Светлана Сорокина – одна из лучших информационных ведущих 1990-х, трижды лауреат премии ТЭФИ. Возможно, тут можно было бы поставить точку. Но Сорокина – это еще «В круге света» на радиостанции «Эхо Москвы» и «Сорокина» на телеканале «Дождь», это студенты в Высшей школе экономики, это взрослая и красивая дочь Антонина (Тося), это «Болдинские чтения» и самые смешные в мире анекдоты. Сорокина – лучшая рассказчица из тех, кого я знаю. И – одна из самых достойных женщин на свете. Сорокина – это человек, к которому я бегу советоваться по самым разным вопросам. И чьему мнению и вкусу доверяю безоглядно. Я прекрасно знаю, она ненавидит интервью. И я невероятно горжусь тем, что для меня она сделала редкое исключение.

[35]

– Мне кажется, будет правильно, если в самом начале интервью мы обозначим время, которое лично для вас определяется как лучшее и самое продуктивное для телевизионного журналиста, тележурналистики в нашей стране.
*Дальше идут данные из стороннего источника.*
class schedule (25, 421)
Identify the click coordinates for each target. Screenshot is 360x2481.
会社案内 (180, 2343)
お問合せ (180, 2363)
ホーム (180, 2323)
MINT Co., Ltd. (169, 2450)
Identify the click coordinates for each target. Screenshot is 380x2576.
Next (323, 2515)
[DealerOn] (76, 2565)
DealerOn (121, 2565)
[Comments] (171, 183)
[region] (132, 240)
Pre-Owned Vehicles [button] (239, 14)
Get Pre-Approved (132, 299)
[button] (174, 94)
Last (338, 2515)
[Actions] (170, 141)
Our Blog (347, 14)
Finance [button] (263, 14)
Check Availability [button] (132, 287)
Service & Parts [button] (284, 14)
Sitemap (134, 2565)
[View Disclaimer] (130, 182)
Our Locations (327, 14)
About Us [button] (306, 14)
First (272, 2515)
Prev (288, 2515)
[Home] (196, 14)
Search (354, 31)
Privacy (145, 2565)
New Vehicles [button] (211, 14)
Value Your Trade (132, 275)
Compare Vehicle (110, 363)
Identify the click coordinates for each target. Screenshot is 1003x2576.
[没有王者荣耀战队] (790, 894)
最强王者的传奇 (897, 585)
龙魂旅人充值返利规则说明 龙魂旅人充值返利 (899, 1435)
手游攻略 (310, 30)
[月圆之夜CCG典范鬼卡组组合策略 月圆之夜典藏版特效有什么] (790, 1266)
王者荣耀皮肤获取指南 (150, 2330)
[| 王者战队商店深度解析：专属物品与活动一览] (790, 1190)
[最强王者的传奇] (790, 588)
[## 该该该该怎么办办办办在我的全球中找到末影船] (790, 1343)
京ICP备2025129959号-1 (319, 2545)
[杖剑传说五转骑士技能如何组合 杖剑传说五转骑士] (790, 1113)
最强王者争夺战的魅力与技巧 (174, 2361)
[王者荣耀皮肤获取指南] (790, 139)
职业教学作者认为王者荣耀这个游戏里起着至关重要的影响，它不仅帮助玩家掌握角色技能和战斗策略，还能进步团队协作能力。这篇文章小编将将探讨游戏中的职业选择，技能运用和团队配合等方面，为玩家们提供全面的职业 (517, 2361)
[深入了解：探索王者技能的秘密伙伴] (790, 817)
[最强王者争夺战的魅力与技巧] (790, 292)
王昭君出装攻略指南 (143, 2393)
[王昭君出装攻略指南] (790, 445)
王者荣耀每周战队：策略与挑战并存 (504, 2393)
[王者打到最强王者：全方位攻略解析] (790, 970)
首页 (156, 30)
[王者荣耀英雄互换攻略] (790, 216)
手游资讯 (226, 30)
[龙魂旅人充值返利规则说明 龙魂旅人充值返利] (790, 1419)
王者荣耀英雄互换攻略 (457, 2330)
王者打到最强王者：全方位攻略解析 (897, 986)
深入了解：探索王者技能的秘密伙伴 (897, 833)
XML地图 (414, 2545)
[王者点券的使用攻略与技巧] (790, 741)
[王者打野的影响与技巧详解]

– Для меня, наверное, речь идет о 1987–2001 годах. Хотя, по справедливости, еще несколько лет после 2001-го НТВ продолжало жить, дышать, выдавать какую-то отличную от других картинку. Надо признать, это тоже было временем расцвета. Но это уже не моя история.

– Вы были лицом, одним из лиц этого «золотого века». Часто горюете по, скажем так, утерянным возможностям?

– Нет. Я вообще не люблю вспоминать. И не люблю оглядываться. Не тот темперамент. Что было, то было. И слава Богу, что это было в моей жизни.

Все мои жизненные развилки – они очень определенные. Ничего не переиграешь и не переиначишь. Да я и не хотела бы.

– Но есть же люди, в том числе и из вашей прошлой жизни, выбор которых (и профессиональный, и человеческий) не стоил им карьеры. Вы как-то себе самой это объясняете? Ведь со многими из них вы рядом тысячу лет проработали, с кем-то даже дружили.

– Я без истерики смотрю на эти человеческие изменения. Не люблю драматизировать. В конце концов, всегда есть категория людей, которые нужны любой власти. И дело не только в профессионализме, но и в определенной человеческой гибкости, которую они могут проявить. Если мы не так гибки по-человечески и по-граждански, то это наши проблемы. Ну, значит, мы не можем. А есть люди, которые могут. Что тут обсуждать?